▶ [OBJECTIVE] Reproduce the lines from the one with "Click the 通达信高速行情 link text" up to and including the one with "I will pos(282,755).", requests included, and add 118 to every coordinate in the answers.

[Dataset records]
────────────────────────────────────────
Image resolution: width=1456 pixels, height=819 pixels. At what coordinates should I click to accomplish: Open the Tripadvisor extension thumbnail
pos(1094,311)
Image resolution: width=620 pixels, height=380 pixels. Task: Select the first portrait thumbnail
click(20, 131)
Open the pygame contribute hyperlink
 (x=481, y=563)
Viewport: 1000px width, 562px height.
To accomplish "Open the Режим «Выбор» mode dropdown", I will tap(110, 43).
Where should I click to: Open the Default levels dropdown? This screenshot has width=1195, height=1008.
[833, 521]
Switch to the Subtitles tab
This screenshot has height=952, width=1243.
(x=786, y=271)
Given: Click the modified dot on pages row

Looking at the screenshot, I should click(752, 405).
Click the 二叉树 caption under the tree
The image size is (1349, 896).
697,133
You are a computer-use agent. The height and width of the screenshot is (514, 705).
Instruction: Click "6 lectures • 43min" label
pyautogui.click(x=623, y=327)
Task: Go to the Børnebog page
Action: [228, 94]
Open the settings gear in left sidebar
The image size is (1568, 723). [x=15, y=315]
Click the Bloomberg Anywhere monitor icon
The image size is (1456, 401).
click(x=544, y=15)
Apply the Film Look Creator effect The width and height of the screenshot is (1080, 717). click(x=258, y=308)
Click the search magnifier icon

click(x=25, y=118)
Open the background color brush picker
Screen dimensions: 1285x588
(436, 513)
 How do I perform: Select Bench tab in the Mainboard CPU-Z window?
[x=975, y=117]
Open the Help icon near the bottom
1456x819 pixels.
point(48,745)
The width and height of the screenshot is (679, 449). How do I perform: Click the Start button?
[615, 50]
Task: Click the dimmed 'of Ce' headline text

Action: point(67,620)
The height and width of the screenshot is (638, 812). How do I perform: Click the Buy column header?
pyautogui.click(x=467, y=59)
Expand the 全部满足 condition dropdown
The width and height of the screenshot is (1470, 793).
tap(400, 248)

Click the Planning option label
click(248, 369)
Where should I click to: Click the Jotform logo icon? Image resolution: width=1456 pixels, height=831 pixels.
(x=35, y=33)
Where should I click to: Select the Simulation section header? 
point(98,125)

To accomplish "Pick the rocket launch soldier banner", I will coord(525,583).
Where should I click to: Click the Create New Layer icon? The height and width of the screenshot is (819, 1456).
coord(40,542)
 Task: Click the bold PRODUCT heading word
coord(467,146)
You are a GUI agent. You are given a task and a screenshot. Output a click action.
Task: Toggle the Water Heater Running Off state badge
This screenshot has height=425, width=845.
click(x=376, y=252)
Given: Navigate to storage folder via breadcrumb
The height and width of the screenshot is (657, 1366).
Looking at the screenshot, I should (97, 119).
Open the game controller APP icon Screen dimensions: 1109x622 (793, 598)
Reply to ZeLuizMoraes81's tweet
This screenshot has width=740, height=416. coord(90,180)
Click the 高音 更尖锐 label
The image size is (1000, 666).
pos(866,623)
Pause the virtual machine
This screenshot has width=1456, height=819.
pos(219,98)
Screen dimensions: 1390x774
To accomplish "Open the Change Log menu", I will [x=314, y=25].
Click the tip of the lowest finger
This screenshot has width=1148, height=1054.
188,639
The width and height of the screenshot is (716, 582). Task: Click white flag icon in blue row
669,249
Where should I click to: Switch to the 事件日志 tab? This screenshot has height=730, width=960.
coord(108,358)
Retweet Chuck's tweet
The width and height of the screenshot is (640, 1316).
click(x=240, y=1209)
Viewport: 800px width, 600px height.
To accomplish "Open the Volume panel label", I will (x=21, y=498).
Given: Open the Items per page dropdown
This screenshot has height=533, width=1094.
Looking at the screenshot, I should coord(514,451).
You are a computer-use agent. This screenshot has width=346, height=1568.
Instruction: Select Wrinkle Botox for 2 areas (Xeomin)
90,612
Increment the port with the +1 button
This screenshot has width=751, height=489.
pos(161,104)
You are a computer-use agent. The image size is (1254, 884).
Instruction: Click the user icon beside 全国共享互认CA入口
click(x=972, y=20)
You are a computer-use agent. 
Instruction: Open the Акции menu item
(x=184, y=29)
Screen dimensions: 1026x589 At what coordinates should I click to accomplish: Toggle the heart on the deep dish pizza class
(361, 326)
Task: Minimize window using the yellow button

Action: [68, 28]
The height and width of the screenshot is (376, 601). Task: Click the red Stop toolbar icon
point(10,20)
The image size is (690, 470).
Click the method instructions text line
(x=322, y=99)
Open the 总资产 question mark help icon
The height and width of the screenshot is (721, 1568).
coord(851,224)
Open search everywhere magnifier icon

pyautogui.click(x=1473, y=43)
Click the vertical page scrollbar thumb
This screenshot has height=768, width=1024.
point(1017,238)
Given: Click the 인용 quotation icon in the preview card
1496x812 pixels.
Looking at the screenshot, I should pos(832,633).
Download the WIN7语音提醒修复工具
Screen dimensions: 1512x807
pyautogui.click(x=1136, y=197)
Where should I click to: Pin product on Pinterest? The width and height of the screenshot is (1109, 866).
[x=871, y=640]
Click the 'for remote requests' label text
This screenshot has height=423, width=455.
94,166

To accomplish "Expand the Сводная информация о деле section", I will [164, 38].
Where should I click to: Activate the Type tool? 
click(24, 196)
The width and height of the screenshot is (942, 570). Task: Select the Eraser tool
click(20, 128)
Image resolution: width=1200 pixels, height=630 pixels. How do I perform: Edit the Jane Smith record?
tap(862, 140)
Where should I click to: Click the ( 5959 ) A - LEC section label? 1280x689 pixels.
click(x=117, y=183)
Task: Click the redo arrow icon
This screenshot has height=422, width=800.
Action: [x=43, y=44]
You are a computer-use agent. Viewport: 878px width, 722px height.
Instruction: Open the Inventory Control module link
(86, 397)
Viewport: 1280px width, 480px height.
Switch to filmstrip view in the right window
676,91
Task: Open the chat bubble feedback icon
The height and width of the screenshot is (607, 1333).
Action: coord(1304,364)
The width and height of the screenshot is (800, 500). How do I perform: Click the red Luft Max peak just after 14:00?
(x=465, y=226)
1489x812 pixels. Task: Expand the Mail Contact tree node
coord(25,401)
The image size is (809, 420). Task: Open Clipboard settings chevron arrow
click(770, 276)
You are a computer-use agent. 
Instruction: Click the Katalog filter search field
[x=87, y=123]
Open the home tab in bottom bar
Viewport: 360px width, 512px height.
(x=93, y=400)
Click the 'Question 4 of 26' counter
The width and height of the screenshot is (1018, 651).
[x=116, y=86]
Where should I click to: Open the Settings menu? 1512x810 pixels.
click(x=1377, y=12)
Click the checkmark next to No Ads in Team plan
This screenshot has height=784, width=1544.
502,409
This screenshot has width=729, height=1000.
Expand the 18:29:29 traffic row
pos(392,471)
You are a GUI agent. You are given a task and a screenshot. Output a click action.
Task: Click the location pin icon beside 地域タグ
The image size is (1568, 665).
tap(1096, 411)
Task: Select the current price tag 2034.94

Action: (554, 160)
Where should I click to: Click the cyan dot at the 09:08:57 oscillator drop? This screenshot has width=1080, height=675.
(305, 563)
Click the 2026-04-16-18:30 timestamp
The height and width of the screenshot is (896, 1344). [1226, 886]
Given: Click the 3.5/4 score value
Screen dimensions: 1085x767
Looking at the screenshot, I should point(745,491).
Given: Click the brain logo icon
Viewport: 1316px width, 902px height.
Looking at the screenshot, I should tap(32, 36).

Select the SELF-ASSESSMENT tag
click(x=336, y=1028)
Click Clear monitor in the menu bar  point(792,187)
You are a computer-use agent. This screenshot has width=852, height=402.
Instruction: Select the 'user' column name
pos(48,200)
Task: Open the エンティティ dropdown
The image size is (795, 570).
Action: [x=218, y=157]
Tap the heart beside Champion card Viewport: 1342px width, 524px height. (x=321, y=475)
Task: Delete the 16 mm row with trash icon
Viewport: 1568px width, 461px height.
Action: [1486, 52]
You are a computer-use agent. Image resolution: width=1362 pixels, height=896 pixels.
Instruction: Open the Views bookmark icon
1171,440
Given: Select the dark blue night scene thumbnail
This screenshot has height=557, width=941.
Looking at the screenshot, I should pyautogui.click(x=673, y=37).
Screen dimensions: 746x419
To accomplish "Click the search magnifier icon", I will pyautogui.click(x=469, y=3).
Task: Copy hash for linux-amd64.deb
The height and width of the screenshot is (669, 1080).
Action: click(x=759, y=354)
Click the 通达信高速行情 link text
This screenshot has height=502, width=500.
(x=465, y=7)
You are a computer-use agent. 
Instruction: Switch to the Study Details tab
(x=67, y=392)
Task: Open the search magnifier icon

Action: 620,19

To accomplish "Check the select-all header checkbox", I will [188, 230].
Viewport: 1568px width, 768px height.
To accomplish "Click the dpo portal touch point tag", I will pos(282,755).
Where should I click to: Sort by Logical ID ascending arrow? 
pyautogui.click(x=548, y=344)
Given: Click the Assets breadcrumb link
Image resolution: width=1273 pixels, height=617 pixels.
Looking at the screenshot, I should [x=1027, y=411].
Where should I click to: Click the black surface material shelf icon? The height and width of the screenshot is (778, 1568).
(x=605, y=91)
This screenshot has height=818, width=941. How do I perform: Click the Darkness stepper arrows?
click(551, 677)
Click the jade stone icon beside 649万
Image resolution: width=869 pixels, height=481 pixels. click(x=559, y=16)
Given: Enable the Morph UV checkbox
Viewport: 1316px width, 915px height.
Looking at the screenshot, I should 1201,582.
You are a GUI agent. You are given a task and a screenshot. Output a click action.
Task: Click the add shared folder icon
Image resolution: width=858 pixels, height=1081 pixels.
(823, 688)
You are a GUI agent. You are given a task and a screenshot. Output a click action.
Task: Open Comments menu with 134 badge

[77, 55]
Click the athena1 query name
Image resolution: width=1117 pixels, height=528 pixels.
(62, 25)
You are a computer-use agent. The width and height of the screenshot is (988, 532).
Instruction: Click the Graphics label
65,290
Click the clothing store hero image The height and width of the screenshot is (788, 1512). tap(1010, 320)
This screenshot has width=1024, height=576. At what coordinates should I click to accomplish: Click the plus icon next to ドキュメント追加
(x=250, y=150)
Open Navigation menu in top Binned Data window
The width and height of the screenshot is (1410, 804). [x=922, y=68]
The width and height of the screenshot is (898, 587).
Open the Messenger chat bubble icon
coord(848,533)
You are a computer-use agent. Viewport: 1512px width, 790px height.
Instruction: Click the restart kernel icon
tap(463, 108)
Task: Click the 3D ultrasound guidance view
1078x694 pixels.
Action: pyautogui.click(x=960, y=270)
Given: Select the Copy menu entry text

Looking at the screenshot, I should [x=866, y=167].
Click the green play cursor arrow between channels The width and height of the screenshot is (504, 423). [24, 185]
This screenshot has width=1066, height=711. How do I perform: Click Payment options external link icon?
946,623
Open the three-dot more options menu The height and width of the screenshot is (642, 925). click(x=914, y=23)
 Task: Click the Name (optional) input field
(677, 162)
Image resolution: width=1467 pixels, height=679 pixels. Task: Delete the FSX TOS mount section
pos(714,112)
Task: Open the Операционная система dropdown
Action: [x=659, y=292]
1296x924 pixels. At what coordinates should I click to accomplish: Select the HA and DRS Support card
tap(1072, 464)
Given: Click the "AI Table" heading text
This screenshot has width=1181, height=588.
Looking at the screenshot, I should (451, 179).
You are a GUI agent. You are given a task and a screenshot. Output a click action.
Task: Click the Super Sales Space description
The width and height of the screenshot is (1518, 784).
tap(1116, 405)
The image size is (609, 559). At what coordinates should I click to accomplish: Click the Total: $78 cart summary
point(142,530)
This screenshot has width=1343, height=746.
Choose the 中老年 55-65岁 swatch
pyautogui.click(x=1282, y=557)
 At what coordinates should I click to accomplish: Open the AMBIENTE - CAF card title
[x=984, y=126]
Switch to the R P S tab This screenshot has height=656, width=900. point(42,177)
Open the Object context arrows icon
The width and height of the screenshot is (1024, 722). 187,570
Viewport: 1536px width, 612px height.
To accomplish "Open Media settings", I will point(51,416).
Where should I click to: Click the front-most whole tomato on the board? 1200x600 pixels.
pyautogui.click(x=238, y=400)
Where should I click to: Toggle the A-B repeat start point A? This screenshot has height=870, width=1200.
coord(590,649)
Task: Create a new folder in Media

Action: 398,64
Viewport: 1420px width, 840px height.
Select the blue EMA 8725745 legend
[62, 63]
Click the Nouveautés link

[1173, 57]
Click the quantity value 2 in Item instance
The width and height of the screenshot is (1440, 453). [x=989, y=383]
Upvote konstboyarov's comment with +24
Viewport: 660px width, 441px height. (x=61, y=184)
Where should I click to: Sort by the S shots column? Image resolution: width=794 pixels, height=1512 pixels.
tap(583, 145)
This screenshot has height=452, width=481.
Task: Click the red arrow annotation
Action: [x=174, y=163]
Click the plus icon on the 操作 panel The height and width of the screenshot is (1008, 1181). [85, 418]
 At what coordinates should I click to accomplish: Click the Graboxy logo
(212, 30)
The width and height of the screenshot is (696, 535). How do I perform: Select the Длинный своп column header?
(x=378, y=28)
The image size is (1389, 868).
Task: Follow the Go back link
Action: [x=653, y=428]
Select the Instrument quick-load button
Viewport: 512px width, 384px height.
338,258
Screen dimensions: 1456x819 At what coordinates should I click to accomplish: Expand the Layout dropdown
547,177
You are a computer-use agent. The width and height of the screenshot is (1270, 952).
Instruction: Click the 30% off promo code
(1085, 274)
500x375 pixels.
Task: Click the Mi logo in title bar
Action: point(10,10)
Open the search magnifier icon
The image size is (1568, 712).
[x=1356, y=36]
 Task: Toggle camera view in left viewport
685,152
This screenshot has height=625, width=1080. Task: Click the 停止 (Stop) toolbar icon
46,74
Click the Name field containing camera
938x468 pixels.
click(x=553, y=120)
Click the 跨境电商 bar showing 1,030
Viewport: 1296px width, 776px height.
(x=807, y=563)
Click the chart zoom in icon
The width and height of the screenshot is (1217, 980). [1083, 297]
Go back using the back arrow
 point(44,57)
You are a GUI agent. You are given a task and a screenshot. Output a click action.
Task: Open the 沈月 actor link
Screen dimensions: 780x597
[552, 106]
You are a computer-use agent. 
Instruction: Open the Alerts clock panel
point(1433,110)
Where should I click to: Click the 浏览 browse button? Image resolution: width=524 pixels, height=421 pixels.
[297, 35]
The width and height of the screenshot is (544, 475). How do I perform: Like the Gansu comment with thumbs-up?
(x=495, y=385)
────────────────────────────────────────
▶ [SOLUTION TO THIS EXERCISE]
Click the 通达信高速行情 link text
This screenshot has height=502, width=500.
(x=583, y=125)
You are a computer-use agent. 
Instruction: Switch to the Study Details tab
(x=185, y=510)
Task: Open the search magnifier icon

Action: 738,137

To accomplish "Check the select-all header checkbox", I will [306, 348].
Viewport: 1568px width, 768px height.
To accomplish "Click the dpo portal touch point tag", I will pos(400,873).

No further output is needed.